Kenya has lost a celebrated male elephant aged 50 years old that used to roam in the country's southeastern plains neighboring Tanzania, authorities said.

Kenya Wildlife Service (KWS) said the iconic elephant named Tim-the Big Tusker died on Tuesday at Amboseli National Park and its remains will be preserved at the national museums for exhibition and education purposes.

"Big Tim is one of Africa's last big tusker elephants that roam in a vast and remote wilderness of southern Kenya," KWS said on Wednesday in a statement issued in Nairobi.

The wildlife management agency said the celebrated elephant, whose gigantic tusks were an instant draw to local and foreign tourists, had earlier suffered head injuries after it was hit by a huge rock.

"Kenya Wildlife Service in collaboration with partners sedated and treated him and then he found his way back to the Amboseli marsh family in a fairly short time," said KWS.
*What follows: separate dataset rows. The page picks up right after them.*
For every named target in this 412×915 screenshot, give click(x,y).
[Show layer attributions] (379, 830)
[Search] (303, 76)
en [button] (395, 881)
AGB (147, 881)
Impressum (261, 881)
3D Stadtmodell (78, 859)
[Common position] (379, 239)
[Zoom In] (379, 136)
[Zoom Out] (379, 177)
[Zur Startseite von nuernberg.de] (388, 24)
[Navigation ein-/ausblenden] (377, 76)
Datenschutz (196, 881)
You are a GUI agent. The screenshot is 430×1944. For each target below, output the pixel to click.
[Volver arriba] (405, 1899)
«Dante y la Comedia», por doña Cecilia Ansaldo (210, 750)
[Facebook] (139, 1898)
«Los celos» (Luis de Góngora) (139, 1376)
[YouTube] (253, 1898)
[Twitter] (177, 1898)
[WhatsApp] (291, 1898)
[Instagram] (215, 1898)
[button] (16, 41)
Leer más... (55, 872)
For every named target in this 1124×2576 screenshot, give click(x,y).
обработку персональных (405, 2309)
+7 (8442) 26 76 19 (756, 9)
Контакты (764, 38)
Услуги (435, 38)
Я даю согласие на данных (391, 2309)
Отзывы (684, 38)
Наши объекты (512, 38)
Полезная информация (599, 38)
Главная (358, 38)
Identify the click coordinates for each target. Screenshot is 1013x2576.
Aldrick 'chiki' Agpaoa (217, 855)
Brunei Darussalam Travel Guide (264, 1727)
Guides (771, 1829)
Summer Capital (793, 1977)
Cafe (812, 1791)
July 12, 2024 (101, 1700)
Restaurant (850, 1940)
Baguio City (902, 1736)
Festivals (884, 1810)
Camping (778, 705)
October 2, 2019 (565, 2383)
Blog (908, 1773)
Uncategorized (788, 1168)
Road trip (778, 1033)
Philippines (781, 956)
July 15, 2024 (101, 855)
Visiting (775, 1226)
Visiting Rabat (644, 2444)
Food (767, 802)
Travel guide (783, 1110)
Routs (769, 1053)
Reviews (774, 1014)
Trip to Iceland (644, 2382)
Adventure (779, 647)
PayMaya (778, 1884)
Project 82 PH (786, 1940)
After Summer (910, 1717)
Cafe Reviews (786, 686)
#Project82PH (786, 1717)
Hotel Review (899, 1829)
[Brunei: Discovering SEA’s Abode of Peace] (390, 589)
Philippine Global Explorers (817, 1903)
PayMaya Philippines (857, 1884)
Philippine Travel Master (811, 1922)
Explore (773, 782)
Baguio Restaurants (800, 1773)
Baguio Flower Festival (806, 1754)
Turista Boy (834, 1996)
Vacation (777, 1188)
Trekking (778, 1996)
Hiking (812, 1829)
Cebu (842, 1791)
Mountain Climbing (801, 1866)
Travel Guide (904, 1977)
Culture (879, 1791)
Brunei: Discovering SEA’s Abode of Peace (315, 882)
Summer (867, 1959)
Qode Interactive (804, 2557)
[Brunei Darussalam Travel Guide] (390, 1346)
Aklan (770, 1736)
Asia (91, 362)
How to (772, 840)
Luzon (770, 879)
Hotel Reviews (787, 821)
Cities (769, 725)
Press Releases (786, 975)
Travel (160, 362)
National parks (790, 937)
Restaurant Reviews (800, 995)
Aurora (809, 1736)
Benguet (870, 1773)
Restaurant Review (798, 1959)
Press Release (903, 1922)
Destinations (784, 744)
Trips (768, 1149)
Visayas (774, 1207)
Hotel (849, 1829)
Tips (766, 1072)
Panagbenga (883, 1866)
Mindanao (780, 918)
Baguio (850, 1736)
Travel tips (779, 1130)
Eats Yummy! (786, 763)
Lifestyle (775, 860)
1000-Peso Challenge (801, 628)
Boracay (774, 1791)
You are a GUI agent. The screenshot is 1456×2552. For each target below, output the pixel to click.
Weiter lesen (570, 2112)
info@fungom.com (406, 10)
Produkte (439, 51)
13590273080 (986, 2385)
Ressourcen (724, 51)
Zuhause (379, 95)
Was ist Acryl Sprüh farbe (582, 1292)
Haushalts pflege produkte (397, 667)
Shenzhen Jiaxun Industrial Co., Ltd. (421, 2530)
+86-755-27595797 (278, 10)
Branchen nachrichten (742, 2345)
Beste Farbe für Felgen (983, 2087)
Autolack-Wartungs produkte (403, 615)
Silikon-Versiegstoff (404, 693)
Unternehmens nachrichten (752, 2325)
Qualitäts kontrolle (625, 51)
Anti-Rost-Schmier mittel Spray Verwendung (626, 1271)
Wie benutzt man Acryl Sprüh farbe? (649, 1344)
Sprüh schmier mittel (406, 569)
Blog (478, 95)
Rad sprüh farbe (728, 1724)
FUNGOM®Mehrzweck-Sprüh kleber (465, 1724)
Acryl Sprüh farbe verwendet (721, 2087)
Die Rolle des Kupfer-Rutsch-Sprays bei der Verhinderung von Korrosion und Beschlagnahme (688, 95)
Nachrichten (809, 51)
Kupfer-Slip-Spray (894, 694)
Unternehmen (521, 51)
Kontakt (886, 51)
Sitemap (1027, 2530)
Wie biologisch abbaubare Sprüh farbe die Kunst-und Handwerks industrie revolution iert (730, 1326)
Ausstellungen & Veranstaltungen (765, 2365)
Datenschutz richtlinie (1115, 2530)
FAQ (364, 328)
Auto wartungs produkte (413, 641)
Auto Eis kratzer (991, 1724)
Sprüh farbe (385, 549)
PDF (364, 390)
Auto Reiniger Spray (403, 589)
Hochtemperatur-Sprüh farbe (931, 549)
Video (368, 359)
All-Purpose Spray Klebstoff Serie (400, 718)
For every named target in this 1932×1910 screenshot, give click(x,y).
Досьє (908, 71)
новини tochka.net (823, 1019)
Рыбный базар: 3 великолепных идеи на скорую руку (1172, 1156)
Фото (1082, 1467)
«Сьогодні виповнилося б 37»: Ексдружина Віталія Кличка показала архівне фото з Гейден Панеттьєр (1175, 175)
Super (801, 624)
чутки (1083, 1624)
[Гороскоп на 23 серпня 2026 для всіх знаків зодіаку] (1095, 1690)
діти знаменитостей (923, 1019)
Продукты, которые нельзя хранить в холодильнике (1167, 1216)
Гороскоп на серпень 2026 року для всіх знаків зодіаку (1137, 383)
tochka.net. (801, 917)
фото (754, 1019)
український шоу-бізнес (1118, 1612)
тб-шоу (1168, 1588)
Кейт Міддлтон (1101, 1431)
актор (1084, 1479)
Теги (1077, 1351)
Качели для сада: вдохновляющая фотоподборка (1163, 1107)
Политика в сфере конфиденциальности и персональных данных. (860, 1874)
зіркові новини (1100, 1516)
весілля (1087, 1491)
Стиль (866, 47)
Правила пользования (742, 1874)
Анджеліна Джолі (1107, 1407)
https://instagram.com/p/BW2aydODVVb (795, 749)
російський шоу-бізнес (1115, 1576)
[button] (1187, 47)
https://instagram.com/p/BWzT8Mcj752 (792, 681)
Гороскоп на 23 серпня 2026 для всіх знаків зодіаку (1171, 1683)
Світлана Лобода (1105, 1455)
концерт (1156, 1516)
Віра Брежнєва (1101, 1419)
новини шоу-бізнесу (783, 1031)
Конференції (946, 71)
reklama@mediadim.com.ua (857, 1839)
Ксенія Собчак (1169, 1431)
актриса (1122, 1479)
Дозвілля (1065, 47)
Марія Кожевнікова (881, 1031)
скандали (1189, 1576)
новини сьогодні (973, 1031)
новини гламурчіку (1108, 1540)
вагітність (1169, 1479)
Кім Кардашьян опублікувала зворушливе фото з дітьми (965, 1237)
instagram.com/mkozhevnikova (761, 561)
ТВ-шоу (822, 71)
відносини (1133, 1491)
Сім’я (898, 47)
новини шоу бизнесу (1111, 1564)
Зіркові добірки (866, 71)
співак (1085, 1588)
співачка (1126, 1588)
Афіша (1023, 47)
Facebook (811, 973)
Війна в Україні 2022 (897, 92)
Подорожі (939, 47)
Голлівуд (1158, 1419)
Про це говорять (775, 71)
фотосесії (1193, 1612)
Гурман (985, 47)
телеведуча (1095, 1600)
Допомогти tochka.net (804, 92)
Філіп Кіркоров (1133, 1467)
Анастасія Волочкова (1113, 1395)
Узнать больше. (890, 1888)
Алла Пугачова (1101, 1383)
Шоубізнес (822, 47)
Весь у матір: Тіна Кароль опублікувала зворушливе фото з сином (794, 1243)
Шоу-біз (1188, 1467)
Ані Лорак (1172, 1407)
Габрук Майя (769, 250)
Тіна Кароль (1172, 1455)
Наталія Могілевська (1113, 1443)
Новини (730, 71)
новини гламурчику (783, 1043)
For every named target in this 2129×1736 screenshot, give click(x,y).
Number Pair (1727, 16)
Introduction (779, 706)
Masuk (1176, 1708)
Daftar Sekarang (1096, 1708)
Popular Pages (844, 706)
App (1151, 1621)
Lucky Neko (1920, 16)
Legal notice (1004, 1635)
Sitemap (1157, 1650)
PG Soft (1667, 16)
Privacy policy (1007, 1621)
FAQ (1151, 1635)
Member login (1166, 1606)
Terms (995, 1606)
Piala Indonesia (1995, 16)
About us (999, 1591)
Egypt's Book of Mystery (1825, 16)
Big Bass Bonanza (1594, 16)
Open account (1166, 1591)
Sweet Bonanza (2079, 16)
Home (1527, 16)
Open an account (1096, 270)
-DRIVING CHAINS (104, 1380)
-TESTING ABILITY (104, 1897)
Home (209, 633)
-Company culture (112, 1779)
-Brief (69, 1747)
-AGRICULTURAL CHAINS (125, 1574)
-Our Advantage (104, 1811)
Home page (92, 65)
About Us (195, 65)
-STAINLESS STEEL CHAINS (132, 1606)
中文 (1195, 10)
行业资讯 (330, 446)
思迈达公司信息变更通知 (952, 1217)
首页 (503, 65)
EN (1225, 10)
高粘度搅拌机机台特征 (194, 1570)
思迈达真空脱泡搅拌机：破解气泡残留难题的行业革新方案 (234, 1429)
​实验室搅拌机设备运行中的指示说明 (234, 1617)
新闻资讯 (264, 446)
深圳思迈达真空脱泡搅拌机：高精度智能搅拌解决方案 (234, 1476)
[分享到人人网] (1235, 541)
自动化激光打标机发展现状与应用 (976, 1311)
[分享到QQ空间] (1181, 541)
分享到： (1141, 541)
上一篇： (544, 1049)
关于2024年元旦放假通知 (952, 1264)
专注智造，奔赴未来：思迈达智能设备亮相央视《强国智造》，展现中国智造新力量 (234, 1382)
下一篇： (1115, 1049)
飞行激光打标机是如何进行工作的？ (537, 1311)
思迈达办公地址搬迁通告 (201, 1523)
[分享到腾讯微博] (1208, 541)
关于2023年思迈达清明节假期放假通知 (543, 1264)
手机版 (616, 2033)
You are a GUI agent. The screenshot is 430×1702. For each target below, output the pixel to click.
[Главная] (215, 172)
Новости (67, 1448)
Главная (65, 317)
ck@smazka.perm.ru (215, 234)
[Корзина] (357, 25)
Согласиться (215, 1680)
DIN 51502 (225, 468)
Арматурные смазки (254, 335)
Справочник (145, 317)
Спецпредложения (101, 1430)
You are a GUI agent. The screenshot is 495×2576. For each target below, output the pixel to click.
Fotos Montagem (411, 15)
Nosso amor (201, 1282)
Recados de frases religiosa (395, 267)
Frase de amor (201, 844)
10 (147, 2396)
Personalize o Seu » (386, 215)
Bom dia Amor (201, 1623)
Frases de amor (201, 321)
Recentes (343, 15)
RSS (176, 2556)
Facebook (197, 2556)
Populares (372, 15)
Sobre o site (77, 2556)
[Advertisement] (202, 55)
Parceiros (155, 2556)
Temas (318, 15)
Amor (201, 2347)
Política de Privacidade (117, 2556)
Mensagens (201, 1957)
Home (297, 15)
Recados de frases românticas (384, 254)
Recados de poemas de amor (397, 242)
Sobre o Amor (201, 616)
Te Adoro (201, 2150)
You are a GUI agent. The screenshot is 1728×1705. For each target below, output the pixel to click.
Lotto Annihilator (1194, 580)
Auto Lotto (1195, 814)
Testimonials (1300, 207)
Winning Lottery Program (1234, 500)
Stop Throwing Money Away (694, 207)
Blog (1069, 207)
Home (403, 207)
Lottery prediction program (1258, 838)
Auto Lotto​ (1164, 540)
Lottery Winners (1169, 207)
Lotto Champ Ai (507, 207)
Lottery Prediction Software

It said that Big Tim blended with the female counterparts with ease despite established norms that dictate solitary life for males when they reach sexual maturity.

"Tim was always welcome to travel in the company of females and their families. He was unassuming, unpretentious and laid back," said KWS.

"A benevolent and slow-moving preserver of the peace at Amboseli, he was well known and loved throughout Kenya," it added.

Kenya has one of the highest elephant population in Africa estimated at 35,000 in the latest census and the government has enhanced protection of the iconic land mammal amid threats like poaching and shrinking habitat.